From that point my life changed forever. I began a wild, exhilarating, unpredictable, sometimes frightening, intellectual ride, not unlike those I had experienced as a youthful member of the surfboard fraternity in an earlier life. Intellectually it was like pushing oneself over the edge of a huge, slowly breaking wave, feeling it pick you up, thrust you forward with its power, never knowing whether you should stand and cut left, right, or even pull back from the wave before it broke, fearful that if you continued to “go with it” it might suddenly break and “dump” you painfully in the shallows. As I reflect on that period of my professional growth with the benefit of thirty years’ hindsight, it is now obvious that in 1975 I’d been caught up in a Kuhn-ian scientific revolution. According to Strauss (2005), “Scientific revolutions occur when a crisis within the scientific paradigm is resolved by the adoption, within the scientific community, of new, empirically supported principles that redefine what counts as a theoretically significant problem, and the way that problem is solved” (Strauss 2005, 166). Of course, in 1975 I wasn’t aware that I was caught up in a Kuhn-ian scientific revolution. I thought I was simply experiencing multiple “ah-ha’s” about reading, language, learning, and teaching. One in particular stands out. I clearly remember reading a statement, somewhere in the RMI materials that Jeanne Chall had loaned me, a statement something like this: “The oral and written forms of language are parallel versions of the same thing—language.”
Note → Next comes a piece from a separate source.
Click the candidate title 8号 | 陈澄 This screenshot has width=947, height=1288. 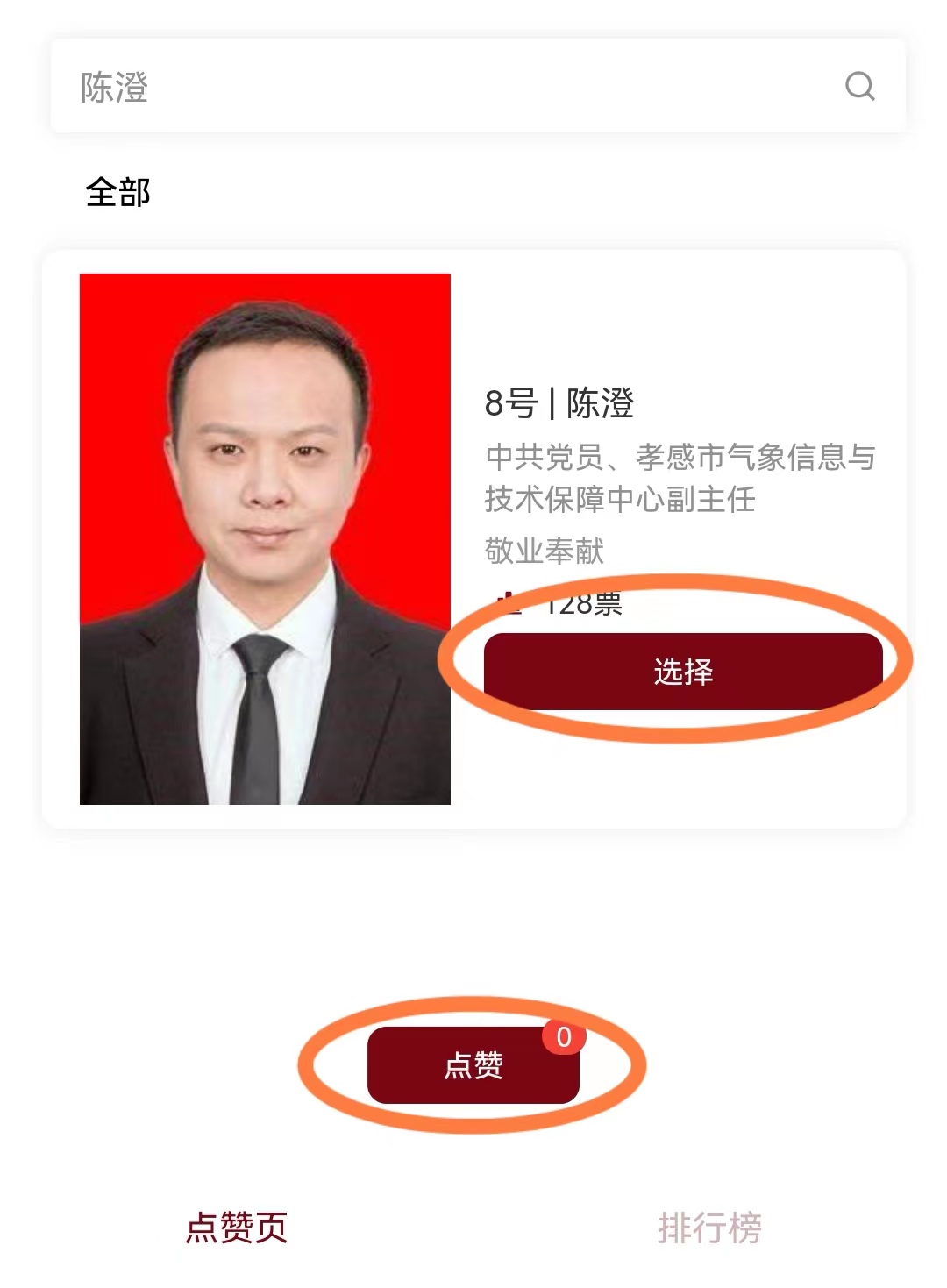click(559, 403)
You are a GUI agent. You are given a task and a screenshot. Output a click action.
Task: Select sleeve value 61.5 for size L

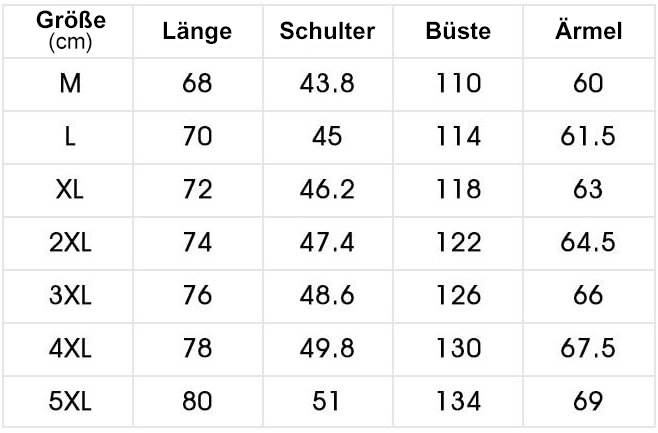(x=588, y=136)
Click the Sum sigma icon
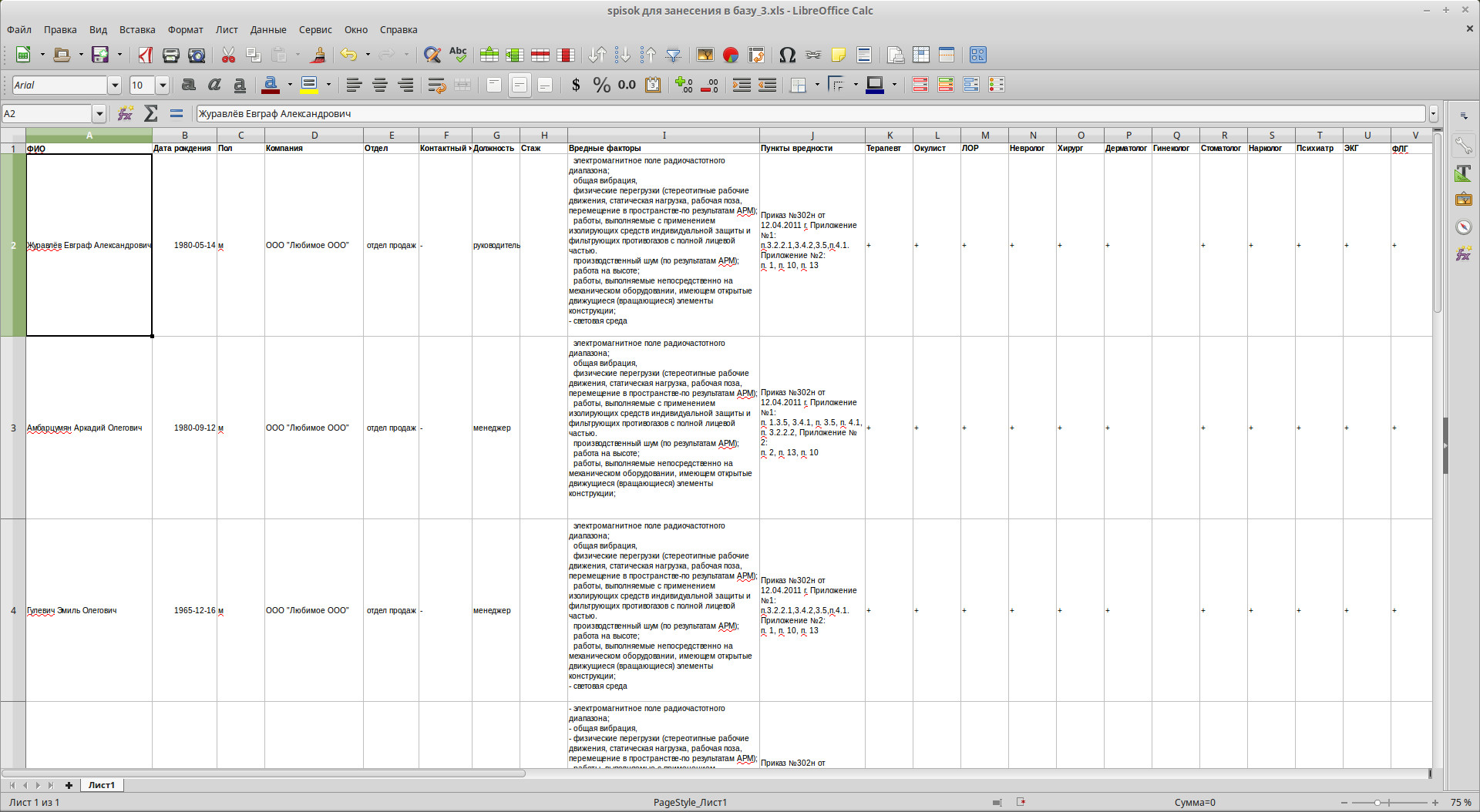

The implications of this statement struck me with tsunami-like force. Michael Halliday’s (1975) Learning How to Mean had just been published. When I put Halliday’s work and this one particular concept from the RMI together in my head, thoughts started bubbling up and spilling over each other at a frenetic pace; I can still remember the trains of thought that rattled through my head: “If learning to talk is learning how to mean using the oral mode of language, then perhaps learning how to read and write is learning how to mean using the written form of language. If they’re parallel versions of the same thing, then perhaps they can be learned similarly? Perhaps learning how to mean is natural? Perhaps complex meaning making is what the human brain has evolved to do? Perhaps the processes inherent in the complex learning that makes learning to talk possible have some implications for learning to read?”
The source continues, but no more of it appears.